**Job item**
Starting at the beginning of the entries and ending with the line that contains "cancel-button: Cancel is", substitute "image" for "screenshot" and repeat those lines with everything else unchanged, leaving out the pictures.

[[ Entries supplied open ]]

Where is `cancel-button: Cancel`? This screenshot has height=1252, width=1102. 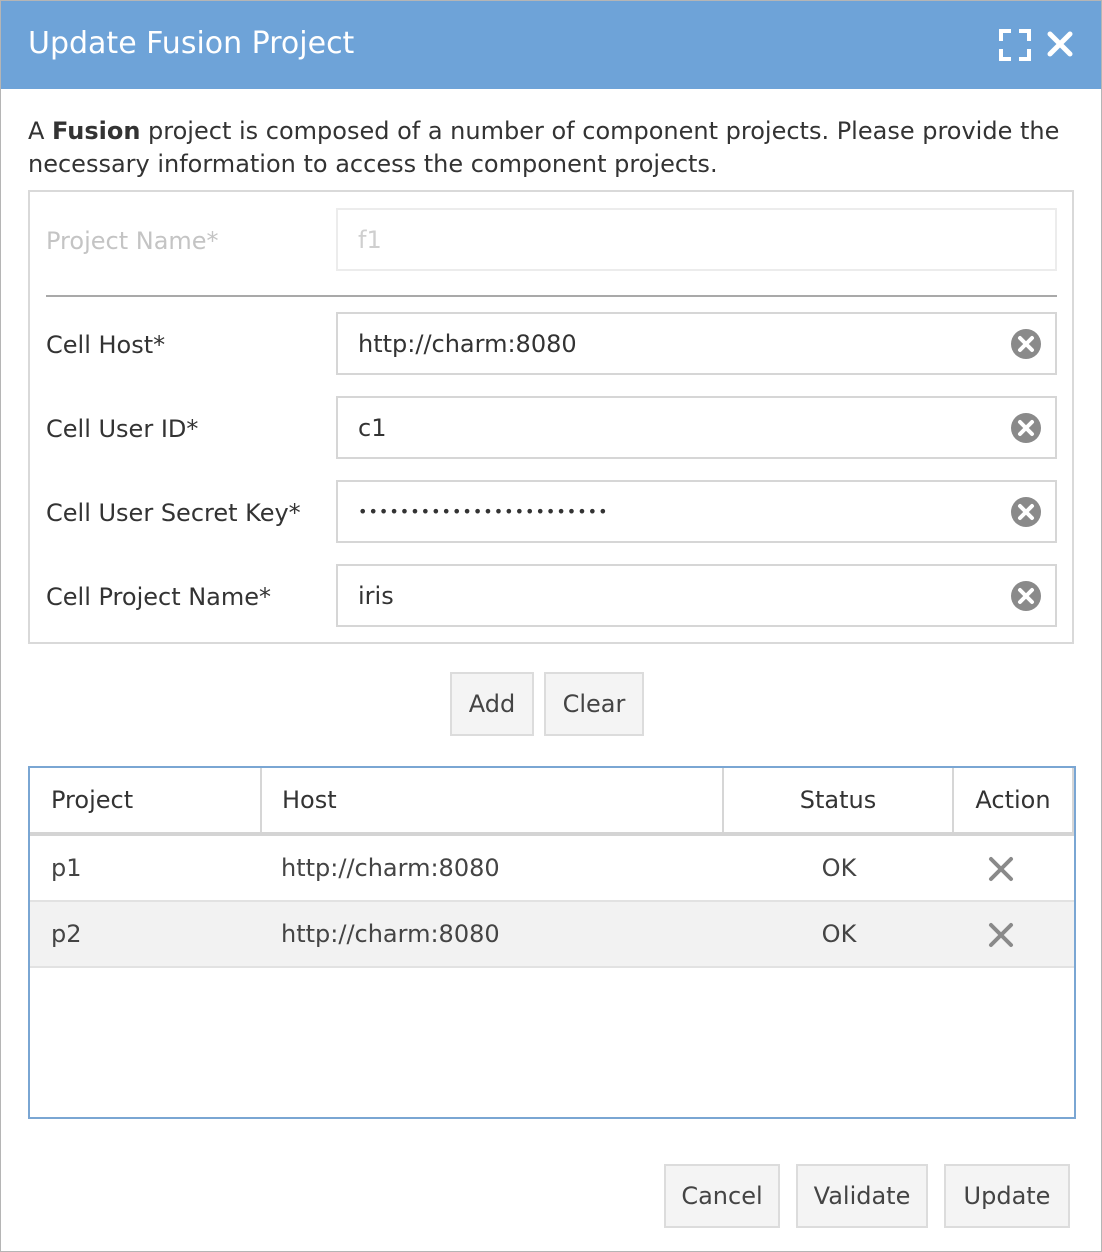
cancel-button: Cancel is located at coordinates (722, 1196).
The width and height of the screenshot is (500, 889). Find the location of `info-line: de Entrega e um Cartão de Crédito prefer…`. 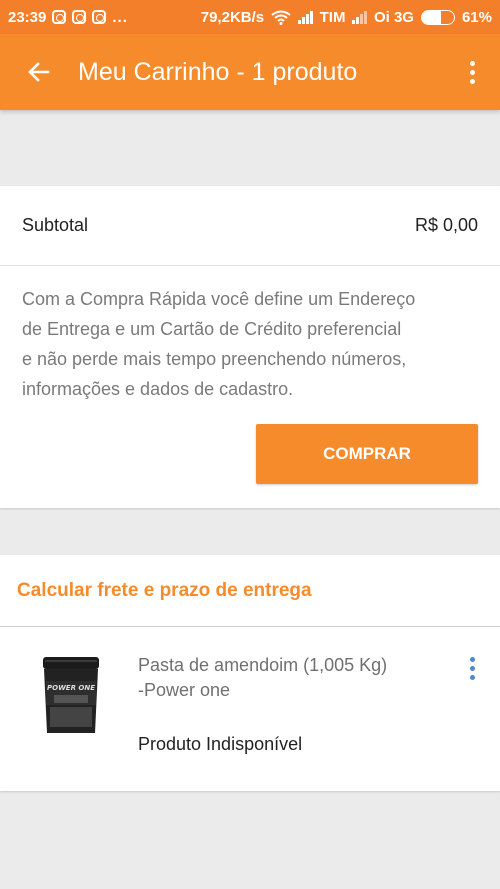

info-line: de Entrega e um Cartão de Crédito prefer… is located at coordinates (212, 329).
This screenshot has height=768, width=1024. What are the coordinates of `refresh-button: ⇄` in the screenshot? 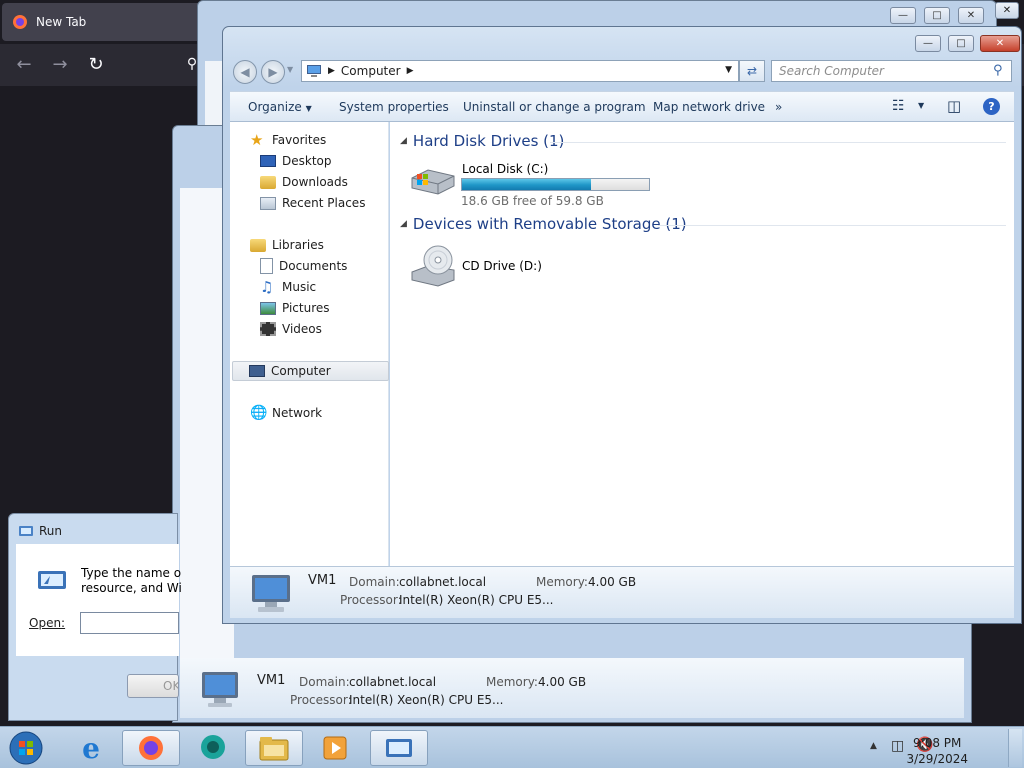 It's located at (752, 71).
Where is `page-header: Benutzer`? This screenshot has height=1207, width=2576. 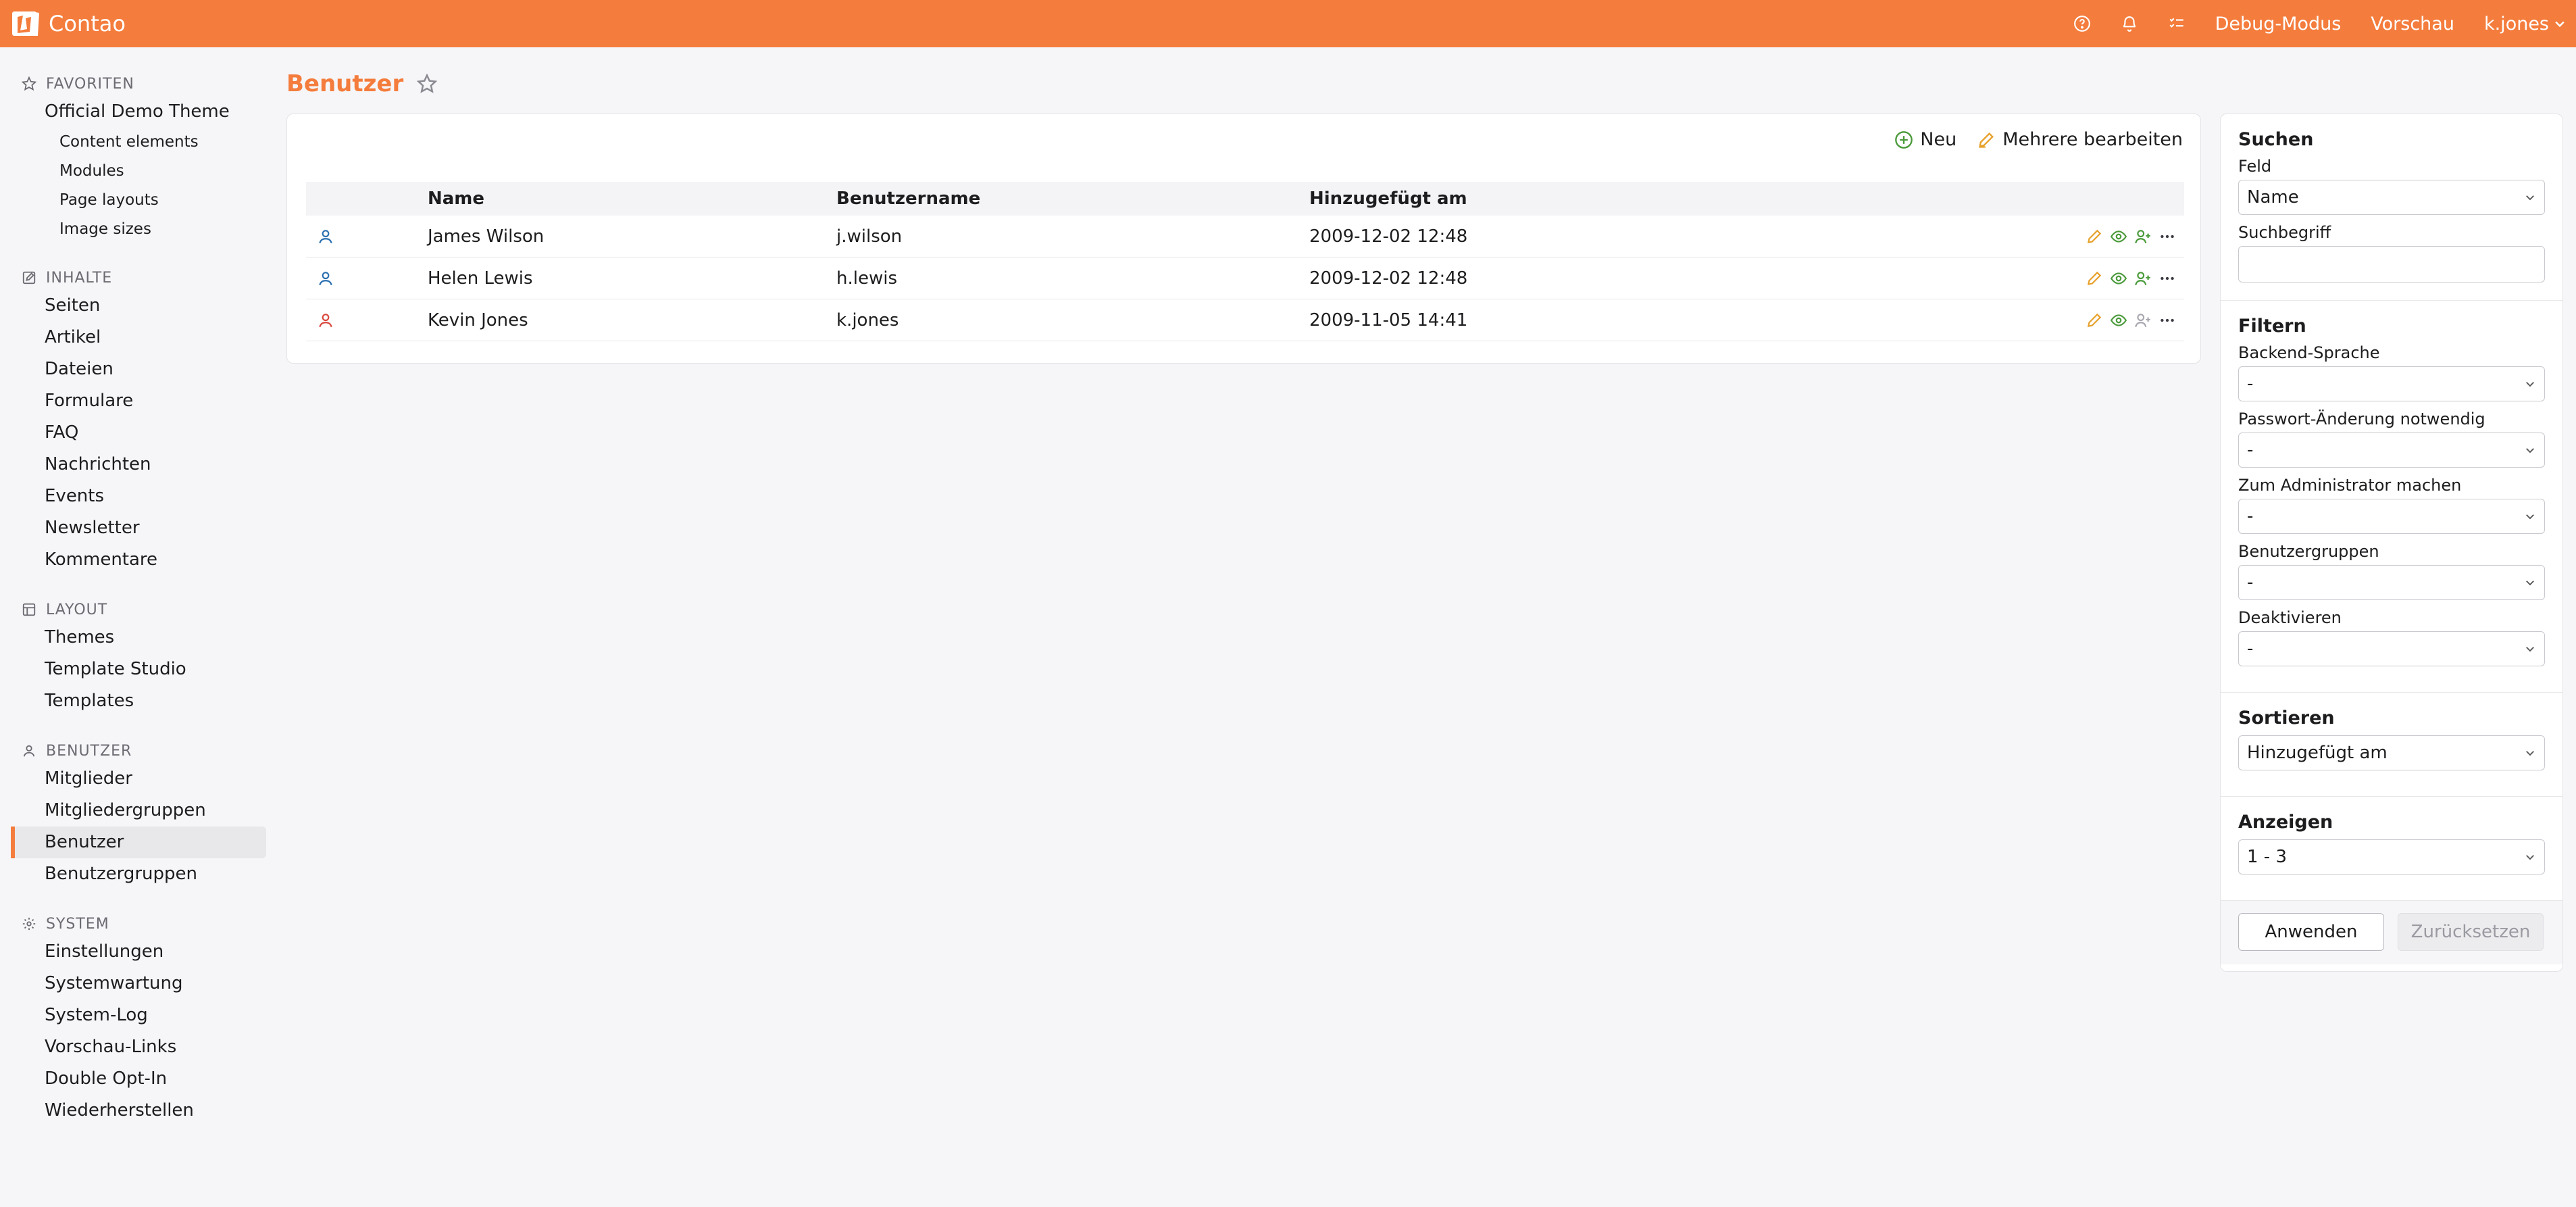 page-header: Benutzer is located at coordinates (362, 84).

[[ Entries supplied closed ]]

**Result**
Where is `cancel-button: Cancel`? This image has height=1252, width=1102. 
cancel-button: Cancel is located at coordinates (722, 1196).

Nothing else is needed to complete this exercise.